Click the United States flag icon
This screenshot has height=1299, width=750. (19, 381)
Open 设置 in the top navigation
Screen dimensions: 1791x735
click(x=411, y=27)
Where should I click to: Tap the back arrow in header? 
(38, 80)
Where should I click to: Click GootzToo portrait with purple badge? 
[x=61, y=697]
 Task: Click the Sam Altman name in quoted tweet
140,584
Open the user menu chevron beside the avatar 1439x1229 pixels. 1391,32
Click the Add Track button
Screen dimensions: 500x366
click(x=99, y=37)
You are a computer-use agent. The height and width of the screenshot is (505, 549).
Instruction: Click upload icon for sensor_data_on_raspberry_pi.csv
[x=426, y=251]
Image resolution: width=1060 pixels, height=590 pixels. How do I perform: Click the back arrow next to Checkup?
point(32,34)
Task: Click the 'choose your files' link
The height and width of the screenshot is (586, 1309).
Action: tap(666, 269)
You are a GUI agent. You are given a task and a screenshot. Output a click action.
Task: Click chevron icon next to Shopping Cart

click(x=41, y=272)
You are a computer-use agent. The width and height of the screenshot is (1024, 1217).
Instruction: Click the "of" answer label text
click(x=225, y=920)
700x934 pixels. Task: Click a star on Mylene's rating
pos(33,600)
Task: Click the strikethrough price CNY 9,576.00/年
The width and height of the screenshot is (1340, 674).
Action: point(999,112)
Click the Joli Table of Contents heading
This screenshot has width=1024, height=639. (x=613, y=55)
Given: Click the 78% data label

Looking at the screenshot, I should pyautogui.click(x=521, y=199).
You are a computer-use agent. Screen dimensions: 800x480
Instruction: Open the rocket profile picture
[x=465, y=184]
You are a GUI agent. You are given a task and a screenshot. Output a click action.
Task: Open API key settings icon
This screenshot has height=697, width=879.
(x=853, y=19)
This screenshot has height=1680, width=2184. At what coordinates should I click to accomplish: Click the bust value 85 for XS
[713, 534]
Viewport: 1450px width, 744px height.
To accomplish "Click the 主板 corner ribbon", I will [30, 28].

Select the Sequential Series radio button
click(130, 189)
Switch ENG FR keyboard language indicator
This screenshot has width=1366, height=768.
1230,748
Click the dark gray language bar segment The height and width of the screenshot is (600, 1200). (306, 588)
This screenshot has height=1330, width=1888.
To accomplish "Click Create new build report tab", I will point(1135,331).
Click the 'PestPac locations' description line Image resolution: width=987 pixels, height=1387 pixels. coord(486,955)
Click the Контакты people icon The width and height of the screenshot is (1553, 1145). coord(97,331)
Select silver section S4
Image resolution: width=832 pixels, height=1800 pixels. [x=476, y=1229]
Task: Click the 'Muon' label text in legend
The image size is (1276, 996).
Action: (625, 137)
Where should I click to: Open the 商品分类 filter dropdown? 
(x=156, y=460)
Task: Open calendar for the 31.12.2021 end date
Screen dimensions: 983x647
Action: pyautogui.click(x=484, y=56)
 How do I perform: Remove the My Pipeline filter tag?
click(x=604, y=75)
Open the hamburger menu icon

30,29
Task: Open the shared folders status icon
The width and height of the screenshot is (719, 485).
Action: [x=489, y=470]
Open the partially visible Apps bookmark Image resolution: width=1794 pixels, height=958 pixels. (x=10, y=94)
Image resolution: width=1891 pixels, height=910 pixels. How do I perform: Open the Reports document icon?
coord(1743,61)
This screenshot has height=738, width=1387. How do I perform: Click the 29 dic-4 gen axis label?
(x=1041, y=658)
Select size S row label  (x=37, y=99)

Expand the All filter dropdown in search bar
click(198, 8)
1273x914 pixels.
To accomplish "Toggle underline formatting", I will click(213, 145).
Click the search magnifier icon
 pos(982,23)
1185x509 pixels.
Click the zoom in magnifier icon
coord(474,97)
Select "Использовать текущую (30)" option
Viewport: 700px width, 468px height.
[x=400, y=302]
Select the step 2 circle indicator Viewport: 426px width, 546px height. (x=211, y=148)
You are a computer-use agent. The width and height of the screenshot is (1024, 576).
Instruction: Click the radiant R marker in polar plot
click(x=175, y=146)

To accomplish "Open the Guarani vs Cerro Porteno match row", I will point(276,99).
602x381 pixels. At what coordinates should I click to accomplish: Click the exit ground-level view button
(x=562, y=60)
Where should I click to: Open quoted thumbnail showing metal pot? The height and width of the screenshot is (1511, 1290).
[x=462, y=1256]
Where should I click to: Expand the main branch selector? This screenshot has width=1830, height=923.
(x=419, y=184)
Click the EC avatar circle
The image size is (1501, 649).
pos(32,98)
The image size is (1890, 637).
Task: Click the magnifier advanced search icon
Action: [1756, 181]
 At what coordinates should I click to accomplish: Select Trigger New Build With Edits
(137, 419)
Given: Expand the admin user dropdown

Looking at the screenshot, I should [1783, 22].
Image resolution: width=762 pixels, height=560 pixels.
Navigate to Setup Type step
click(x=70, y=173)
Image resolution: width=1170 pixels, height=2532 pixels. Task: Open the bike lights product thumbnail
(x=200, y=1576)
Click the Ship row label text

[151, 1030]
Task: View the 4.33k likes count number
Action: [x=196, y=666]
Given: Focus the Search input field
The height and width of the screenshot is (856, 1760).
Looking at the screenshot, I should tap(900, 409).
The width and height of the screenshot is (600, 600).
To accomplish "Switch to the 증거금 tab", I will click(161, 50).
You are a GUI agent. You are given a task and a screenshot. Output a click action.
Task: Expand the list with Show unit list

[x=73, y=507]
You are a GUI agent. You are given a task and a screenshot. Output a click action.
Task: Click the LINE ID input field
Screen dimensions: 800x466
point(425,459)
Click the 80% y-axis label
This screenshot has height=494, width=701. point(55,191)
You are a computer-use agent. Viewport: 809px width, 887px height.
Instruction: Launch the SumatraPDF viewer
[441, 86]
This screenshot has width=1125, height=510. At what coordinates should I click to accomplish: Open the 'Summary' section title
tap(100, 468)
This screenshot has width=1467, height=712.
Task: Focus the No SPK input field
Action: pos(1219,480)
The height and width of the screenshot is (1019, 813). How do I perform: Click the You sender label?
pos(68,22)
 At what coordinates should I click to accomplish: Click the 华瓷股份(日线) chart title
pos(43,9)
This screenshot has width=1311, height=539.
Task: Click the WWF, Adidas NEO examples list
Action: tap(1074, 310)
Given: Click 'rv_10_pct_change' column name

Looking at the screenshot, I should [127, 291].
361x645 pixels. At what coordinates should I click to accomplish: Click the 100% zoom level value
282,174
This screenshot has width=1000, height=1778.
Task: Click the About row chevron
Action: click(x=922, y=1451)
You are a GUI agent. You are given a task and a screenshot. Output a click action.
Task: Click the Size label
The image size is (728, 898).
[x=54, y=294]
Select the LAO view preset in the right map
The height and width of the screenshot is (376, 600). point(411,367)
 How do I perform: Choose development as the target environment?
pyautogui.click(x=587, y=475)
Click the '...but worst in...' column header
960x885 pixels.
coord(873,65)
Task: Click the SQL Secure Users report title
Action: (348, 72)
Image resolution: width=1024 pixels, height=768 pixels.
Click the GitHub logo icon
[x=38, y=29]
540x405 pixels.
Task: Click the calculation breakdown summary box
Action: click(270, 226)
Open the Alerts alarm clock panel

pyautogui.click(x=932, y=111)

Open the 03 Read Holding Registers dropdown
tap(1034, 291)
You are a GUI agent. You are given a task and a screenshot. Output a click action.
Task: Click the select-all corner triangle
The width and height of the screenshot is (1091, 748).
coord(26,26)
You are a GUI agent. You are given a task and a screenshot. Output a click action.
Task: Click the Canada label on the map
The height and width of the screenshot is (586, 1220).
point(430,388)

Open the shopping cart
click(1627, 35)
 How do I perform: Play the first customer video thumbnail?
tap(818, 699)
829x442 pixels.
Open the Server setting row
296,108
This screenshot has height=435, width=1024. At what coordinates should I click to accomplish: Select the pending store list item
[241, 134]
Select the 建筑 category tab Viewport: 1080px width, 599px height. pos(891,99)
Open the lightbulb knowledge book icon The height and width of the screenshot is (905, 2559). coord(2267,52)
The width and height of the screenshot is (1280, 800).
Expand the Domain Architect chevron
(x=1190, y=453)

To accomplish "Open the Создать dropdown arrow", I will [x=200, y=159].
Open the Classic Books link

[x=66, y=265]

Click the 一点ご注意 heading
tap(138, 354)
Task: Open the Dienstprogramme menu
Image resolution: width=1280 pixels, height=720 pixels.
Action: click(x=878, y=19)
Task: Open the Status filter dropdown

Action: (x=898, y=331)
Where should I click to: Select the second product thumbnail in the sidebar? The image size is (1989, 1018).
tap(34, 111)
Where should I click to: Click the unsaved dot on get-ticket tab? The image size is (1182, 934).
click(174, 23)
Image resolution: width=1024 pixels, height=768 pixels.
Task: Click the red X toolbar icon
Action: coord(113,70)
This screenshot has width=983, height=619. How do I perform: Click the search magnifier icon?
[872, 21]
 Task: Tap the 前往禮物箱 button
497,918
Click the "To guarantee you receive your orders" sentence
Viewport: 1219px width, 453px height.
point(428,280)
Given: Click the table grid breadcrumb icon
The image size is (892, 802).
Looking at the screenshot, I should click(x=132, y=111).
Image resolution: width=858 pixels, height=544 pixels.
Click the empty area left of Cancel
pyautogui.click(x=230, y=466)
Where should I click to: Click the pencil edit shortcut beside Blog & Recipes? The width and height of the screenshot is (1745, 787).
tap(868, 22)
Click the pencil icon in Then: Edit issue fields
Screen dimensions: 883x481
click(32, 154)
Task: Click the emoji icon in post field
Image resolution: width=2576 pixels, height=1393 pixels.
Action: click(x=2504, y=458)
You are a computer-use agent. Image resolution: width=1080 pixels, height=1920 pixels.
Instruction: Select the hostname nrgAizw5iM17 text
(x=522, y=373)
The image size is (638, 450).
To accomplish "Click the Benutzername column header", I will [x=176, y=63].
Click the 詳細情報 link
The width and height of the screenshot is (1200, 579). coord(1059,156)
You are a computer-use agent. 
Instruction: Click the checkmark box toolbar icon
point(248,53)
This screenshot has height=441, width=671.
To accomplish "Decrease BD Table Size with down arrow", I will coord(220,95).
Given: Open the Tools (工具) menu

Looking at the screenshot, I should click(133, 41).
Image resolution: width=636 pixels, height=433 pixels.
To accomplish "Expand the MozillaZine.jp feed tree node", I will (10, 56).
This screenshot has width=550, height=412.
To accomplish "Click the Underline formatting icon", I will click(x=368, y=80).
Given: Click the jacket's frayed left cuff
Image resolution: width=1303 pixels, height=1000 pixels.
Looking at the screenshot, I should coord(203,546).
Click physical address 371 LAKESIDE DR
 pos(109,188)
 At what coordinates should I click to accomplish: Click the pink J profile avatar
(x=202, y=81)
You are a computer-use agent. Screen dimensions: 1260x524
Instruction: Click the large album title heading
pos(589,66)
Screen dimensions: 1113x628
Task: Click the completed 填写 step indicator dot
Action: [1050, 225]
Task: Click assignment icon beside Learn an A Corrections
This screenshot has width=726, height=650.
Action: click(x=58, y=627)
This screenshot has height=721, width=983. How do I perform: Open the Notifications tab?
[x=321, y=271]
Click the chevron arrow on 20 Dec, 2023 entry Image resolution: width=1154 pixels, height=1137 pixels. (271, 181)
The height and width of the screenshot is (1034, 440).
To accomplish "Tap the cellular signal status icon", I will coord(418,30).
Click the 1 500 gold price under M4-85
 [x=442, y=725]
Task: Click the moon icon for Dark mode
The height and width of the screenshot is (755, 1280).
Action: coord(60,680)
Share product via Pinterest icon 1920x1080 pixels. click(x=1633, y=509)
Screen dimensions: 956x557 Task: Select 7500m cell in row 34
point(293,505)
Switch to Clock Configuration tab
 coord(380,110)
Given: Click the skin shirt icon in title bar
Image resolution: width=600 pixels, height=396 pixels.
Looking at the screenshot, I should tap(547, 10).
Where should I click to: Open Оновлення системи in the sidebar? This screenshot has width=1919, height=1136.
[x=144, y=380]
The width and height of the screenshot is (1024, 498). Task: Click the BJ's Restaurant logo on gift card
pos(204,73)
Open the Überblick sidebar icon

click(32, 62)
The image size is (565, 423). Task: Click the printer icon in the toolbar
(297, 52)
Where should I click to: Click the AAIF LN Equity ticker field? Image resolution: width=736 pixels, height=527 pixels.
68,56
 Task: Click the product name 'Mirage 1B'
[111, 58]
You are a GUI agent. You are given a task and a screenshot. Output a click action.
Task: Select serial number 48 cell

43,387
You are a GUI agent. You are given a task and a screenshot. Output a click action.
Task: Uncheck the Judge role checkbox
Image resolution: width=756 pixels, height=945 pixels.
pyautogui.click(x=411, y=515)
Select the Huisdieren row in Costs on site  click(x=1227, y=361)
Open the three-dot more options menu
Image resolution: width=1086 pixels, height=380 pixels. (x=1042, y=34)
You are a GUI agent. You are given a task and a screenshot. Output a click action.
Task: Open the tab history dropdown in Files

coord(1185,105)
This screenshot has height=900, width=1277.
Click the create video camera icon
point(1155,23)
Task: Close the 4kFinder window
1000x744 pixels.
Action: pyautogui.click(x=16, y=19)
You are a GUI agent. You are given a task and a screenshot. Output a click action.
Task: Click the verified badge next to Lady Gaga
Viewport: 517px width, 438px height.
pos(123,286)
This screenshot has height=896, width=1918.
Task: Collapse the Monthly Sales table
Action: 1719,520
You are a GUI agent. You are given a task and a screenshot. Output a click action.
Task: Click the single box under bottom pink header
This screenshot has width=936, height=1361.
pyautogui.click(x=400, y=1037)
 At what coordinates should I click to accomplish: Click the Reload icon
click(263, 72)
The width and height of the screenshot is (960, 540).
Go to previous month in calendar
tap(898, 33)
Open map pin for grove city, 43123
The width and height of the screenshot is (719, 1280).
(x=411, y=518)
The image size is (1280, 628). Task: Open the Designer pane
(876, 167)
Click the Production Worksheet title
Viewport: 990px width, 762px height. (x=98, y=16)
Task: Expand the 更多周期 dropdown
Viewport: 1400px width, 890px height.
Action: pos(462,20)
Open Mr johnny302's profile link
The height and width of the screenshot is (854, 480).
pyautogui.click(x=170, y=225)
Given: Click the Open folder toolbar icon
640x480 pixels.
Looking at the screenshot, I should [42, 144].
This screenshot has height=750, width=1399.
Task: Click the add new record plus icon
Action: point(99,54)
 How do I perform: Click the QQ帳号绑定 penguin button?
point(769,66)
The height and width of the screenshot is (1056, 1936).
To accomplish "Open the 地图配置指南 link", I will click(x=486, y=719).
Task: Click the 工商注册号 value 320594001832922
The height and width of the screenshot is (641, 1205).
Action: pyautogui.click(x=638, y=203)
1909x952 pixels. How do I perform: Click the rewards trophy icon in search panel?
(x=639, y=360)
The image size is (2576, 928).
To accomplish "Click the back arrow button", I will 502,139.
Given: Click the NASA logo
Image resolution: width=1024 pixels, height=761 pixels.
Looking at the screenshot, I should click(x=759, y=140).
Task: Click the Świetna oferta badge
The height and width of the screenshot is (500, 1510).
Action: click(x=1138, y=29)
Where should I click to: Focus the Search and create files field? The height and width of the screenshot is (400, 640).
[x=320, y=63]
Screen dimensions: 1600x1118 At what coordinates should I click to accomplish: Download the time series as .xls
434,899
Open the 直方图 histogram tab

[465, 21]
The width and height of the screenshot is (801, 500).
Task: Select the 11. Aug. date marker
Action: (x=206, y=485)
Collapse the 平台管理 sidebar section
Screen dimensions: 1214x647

• **YOUR INSTRUCTIONS**
Copy each line in the data that holds the word "formatting".

• **ANSWER TO THIS PROBLEM**
To accomplish "Toggle underline formatting", I will click(213, 145).
To accomplish "Click the Underline formatting icon", I will click(x=368, y=80).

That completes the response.